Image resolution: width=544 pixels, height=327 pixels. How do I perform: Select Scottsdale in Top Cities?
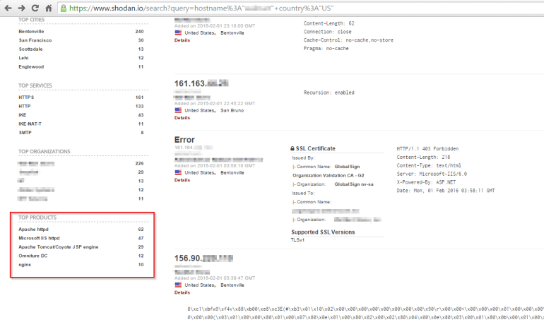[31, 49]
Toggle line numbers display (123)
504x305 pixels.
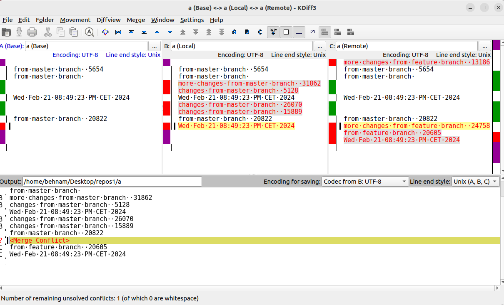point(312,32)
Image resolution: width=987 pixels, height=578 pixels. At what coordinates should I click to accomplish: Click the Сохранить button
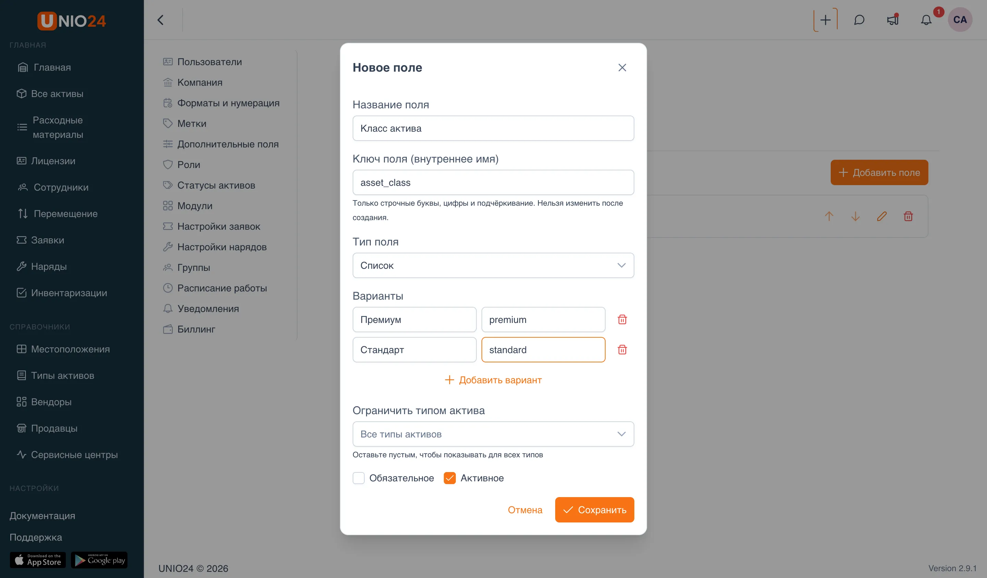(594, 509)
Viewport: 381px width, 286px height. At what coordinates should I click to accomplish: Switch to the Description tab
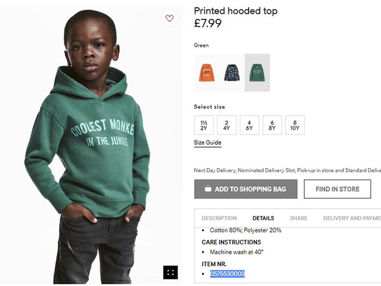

__What to produce__. Transcribe the lines above word for word, leaving out the pictures.

__Expected answer__.
Image resolution: width=544 pixels, height=327 pixels. How do I perform: Select Scottsdale in Top Cities?
[31, 49]
Toggle line numbers display (123)
504x305 pixels.
point(312,32)
Image resolution: width=987 pixels, height=578 pixels. At what coordinates should I click to accomplish: Click the Сохранить button
(594, 509)
Viewport: 381px width, 286px height. At what coordinates should I click to accomplish: Switch to the Description tab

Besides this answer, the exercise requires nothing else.